Despite taking steps toward a declarative approach, current intent projects continue to be limited by their reliance on imperative blockchain frameworks (i.e. the need to settle on existing imperative chains) to fulfill users’ intended outcomes. They fail to fully adopt the declarative paradigm, instead reverting to imperative principles when it comes to actually including user outcomes as new state.

A New Approach: The Declarative Blockchain

It is clear that declarative principles hold significant promise for improving the way we build, use, and interact with blockchains. But rather than just applying them to the pre-transaction stage, we should be applying them all the way down at the state machine level.

In order to achieve this, we introduce a new concept: the declarative blockchain.

What is a Declarative Blockchain?

A declarative blockchain is a blockchain that leverages constraints to achieve state updates without the need for execution.

(In contrast, an imperative blockchain is a blockchain that relies on a common execution environment to achieve state transitions.)

The definition of "declarative blockchain" introduces two key axes:

1. Does it leverage constraints?
2. Does it achieve state updates without the need for execution?

1. Constraints On State

Because current intent projects output transactions to be settled via imperative execution, they conceive of intents as constraints on state transitions. In Essential, intents exist not as constraints on the state transition function, but as constraints on state itself. Leveraging constraints on state is a critical property of declarative blockchains, as it allows developers and users to “constrain” the solution space of acceptable (and optimal) outcomes.

To enable this, Essential’s architecture is based on constraint programming, a subset of the declarative programming paradigm. Constraint programming is an extremely ergonomic approach to expressing and enforcing outcomes within state machines, and is especially useful for solving large-scale combinatorial problems—for example, finding a series of optimal state transitions among a complex on-chain solution space.

When a user submits an intent, they are declaratively outlining a set of variables as well as constraints on those variables, narrowing down the space of feasible solutions. Along with constraints, users can specify an objective utility function, which represents their preferences and preference ordering.

Solvers then attempt to solve a constraint optimization problem, which consists of maximizing the user’s utility (as described in the objective function outlined within the user’s intent). Solvers are not just trying to satisfy the user’s intent, but to maximize the user's utility with respect to their objective function. Put more simply, solvers compete to answer the question: Given state X and objective function F, what new state Y maximizes the user’s satisfaction?

Because Essential’s state machine is itself declarative and constraint-based, no state transition may be included if it does not satisfy the user’s intent. Unlike imperative blockchains, there is no risk of state drift causing unintended outcomes or failed transactions.

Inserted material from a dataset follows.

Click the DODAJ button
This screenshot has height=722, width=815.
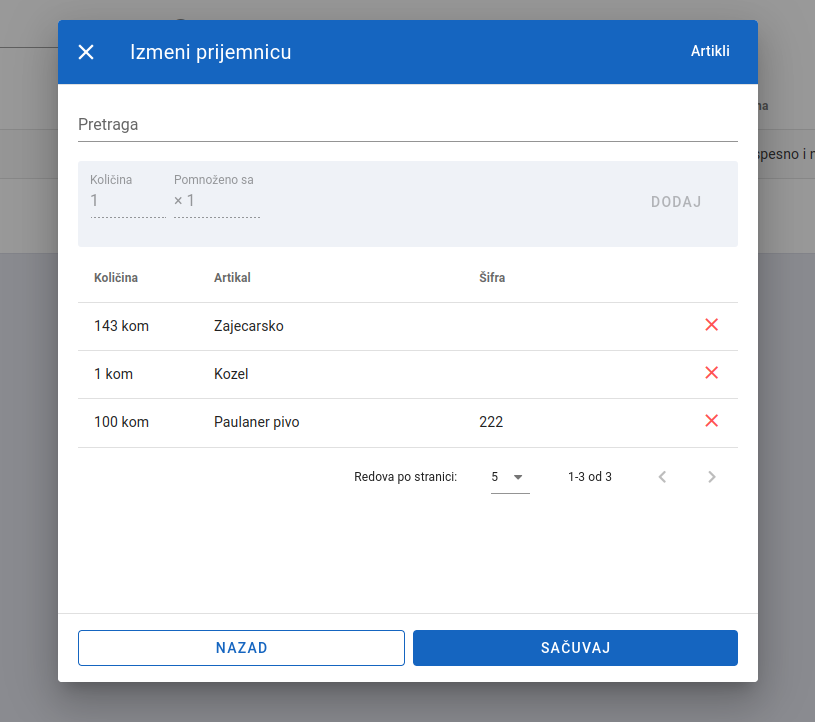676,202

2. State Updates Without Execution

The second core property of declarative blockchains is that they achieve state updates without execution. This is a nice property of constraints: “Constraints differ from the common primitives of imperative programming languages in that they do not specify a step or sequence of steps to execute, but rather the properties of a solution to be found.”

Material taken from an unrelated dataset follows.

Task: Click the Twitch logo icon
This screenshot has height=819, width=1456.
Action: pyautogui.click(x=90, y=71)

Achieving state updates without execution is perhaps the holy grail of blockchain protocol design. Above, we established that in-protocol execution (i.e. the processing of step-by-step instructions) is a highly limiting property of imperative blockchains.

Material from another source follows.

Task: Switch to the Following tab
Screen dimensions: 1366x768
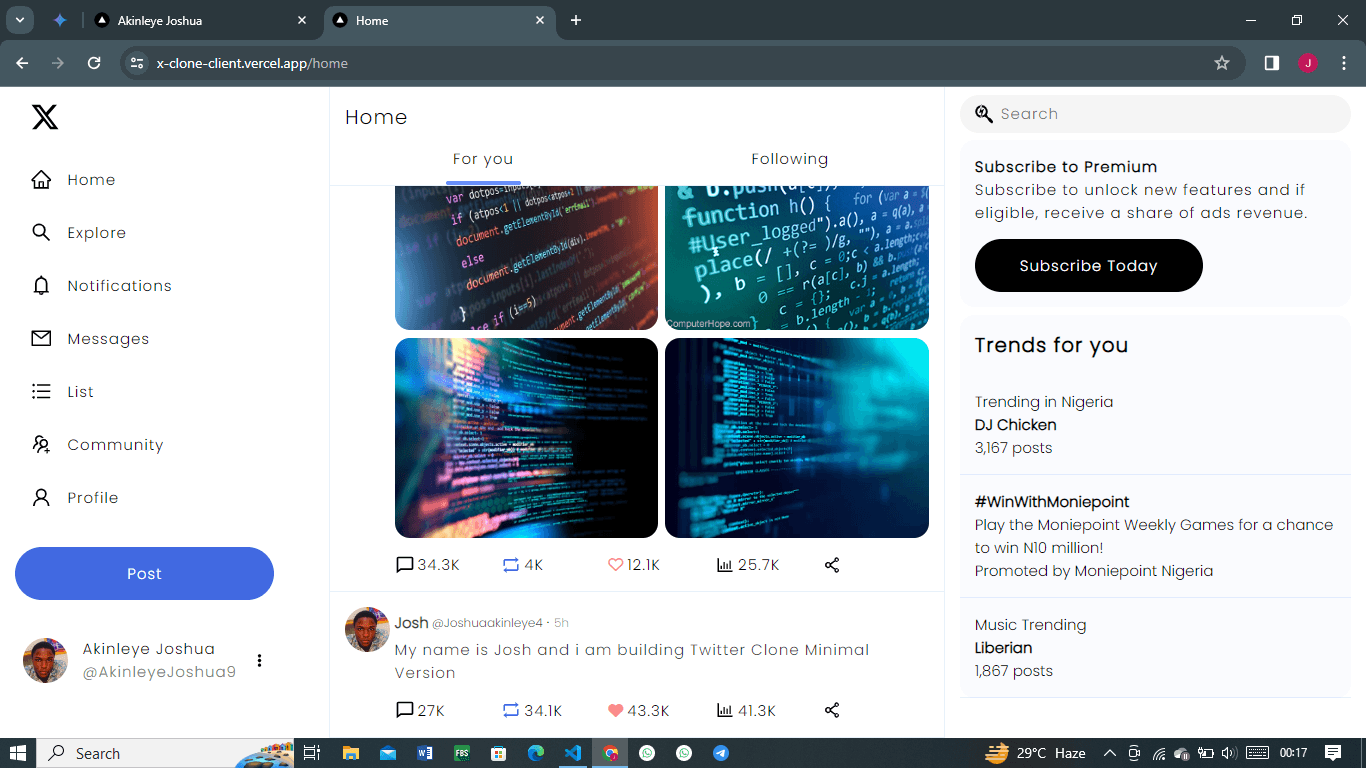Action: (x=789, y=159)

The “executionless” property of declarative blockchains enables the most costly part of general-purpose blockchains (execution, and consensus thereover) to be removed without sacrificing functionality or verifiability. In fact, it makes verification of state transitions trivial, due to the nature of constraint-based problems (hard to compute, easy to verify).

The Declarative Landscape

Many blockchains exist that fulfill one of these criteria, but Essential is the only blockchain that:

• ✅ Leverages constraints; and
• ✅ Achieves state updates without the need for execution

This makes Essential the first declarative blockchain.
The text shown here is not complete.